Een woning kopen tijdens de echtscheiding?
In bepaalde gevallen kan u dit inderdaad. Dit hangt af van het huwelijksvermogensstelsel waaronder u gehuwd bent alsook de bepalingen van uw huwelijkscontract.
Scheiding van goederen.
Bent u gehuwd onder het stelsel van ‘scheiding van goederen’, dan kan u een nieuw onroerend goed aankopen, zonder u dat hiervoor toestemming moet vragen aan uw toekomstige ex-echtgeno(o)t(e).
Gemeenschapsstelsel.
Bent u gehuwd onder een gemeenschapsstelsel, en wil u tijdens de echtscheidingsprocedure reeds een nieuw onroerend goed aankopen, dan zal uw toekomstige ex-echtgeno(o)t(e) in dit proces moeten tussenkomen. Artikel 1418 BW bepaalt immers dat de toestemming van beide echtgenoten vereist is voor (onder meer) de aankoop van een onroerend goed. Tot zolang het huwelijk duur bent u gebonden door dit artikel. De onderhandse verkoopakte en latere aankoopakte vermeldt uitdrukkelijk dat de toekomstige (ex-)echtgeno(o)t(e) geen mede-eigenaar van dit onroerend goed wil worden.
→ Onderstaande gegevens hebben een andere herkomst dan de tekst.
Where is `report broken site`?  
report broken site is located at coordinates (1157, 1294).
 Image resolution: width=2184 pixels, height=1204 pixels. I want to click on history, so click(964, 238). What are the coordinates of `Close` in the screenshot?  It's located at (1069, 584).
In een gemeenschapsstelsel is het onroerend goed dat wordt aangekocht een gemeenschappelijk goed tot zolang de echtscheiding niet definitief is. Nadien wordt het onroerend goed een eigen goed van degene die het aankocht en dit met terugwerkende kracht. Vindt de echtscheiding niet plaats, dan blijft het een gemeenschappelijk goed.
Hierop bestaat wel een uitzondering, met name de onroerende (weder)belegging.
Een onroerende wederbelegging bestaat wanneer de aankoop van een onroerend goed voor meer dan de helft gefinancierd is met eigen gelden van een echtgenoot of met gelden afkomstig uit de verkoop van eigen goederen van een echtgenoot. Het eigen karakter van de gelden moet worden aangetoond door deze laatste. Deze twee elementen worden in de aankoopakte zelf vermeld samen met de verklaring dat de aankoop gebeurt ten titel van (weder)belegging. Indien aan deze voorwaarden is voldaan dan is het onroerend goed eigen.
Vergeet ook niet dat schuldeisers van gemeenschappelijke schulden die volgen uit het huwelijk hun vorderingen kunnen blijven verhalen op deze (nog gemeenschappelijke) woning.
Wil u dat het onroerend goed onmiddellijk tot uw eigen vermogen behoort dan koopt u best pas aan op het moment dat de echtscheiding definitief is. Tussen de echtgenoten is dat het geval van zodra het vonnis waarbij de echtscheiding werd uitgesproken, kracht van gewijsde heeft verkregen. Wil u bovendien vermijden dat schuldeisers van gemeenschappelijke schulden hun vordering op dit onroerend goed kunnen uitoefenen, dan moet u wachten tot het vonnis dat de echtscheiding uitspreekt werd overgeschreven in de registers van de burgerlijke stand. Vanaf dat moment is de echtscheiding immers pas definitief naar derden toe.